Given instruction 1
Based on the passage about "The Husband Stitch," decide whether each statement is correct: (a) Machado first published the story on Granta in 2014. (b) The narrator wears a red ribbon around her neck. (c) The narrator meets her future husband at a wedding. Answer yes or no for each, and quote the words from the passage that decide it.

Passage given
Her Body and Other Parties

Stories

"The Husband Stitch"

Winner of the 2014 Nebula novelette award,[17] "The Husband Stitch" is the introducing short story in Her Body and Other Parties. Machado originally published this short story on October 28, 2014 in an online writing publishing website named Granta. "The Husband Stitch" was then published in Her Body and Other Parties in 2017.

Drawing on old folklore and urban legends like "The Girl with the Green Ribbon" in its depiction by Alvin Schwartz,[18] "The Husband Stitch" is narrated by a woman with a green ribbon around her neck. In the story, all women have a specific location and color to their ribbon. The narrator talks the reader through her sexual explorations, marriage, motherhood, and the extent in which the "good" men in her life lead to her demise.

The short story begins at a party where the narrator meets her future husband and the father to her child. Upon meeting the boy at the party, the two fall madly in love, and they freely explore each other's sexual desires. However, the narrator has set boundaries in terms of what she allows from him. One of her two rules in their relationship is that he must never touch or untie her ribbon. Despite her objections, her husband becomes obsessed with trying to touch and loosen the ribbon and tries at any chance he can get. This problem only gets worse for her when she gives birth to their son, as he also becomes increasingly curious of her ribbon.

Given instruction 2
Quote the item location rows below word for word, leaving out the pictures.

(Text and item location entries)
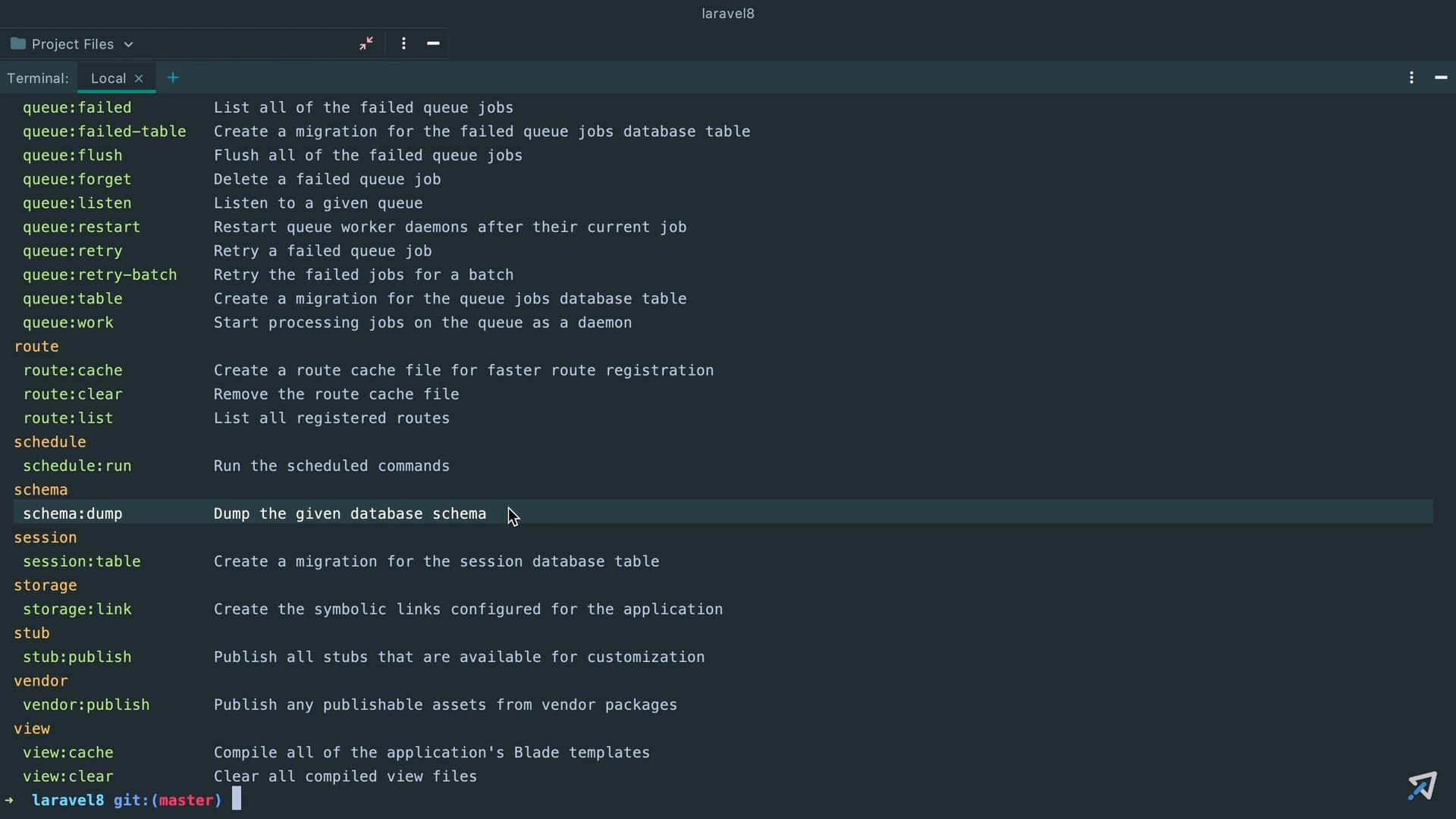Click the send/navigation icon bottom right
This screenshot has width=1456, height=819.
click(1420, 786)
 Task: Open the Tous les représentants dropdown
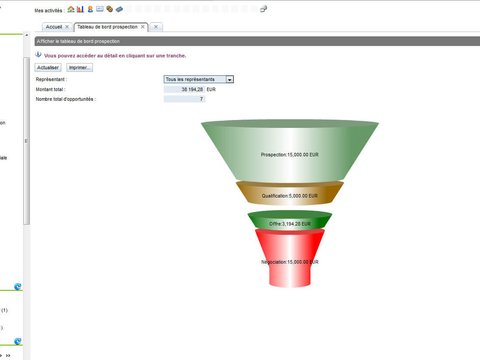click(198, 79)
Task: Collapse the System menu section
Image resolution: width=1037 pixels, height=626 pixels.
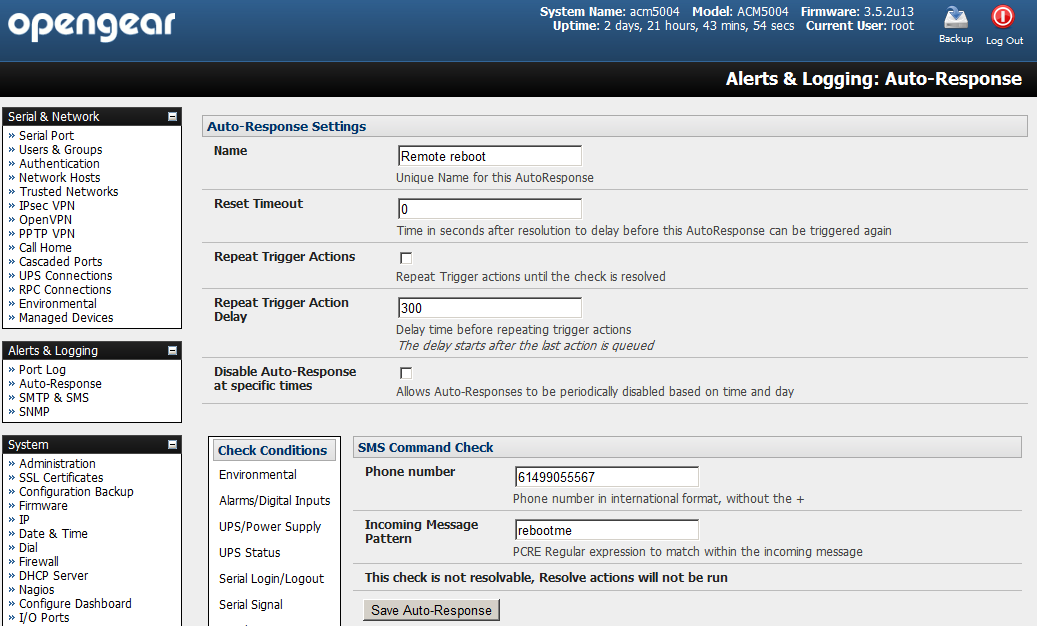Action: [172, 445]
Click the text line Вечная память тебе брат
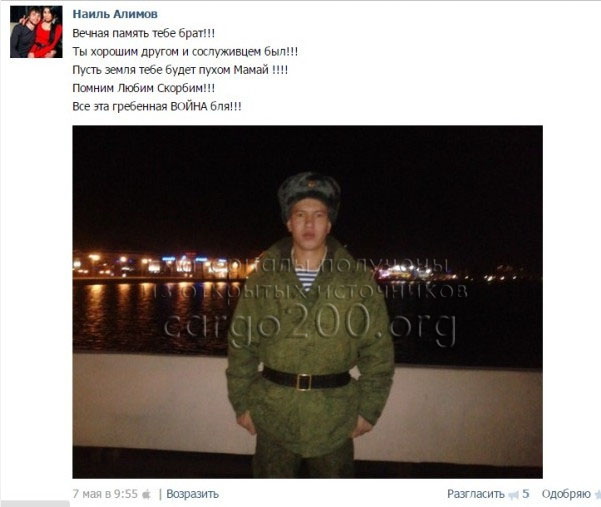Image resolution: width=601 pixels, height=507 pixels. (144, 33)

Final result 1
(a) Yes: "Machado originally published this short story on October 28, 2014 in an online writing publishing website named Granta."
(b) No: "narrated by a woman with a green ribbon around her neck"
(c) No: "The short story begins at a party where the narrator meets her future husband"

Final result 2
Click the send/navigation icon bottom right
This screenshot has width=1456, height=819.
click(1420, 786)
 Task: Open the Tous les représentants dropdown
click(198, 79)
Task: Collapse the System menu section
Image resolution: width=1037 pixels, height=626 pixels.
Action: [172, 445]
Click the text line Вечная память тебе брат
Image resolution: width=601 pixels, height=507 pixels. (144, 33)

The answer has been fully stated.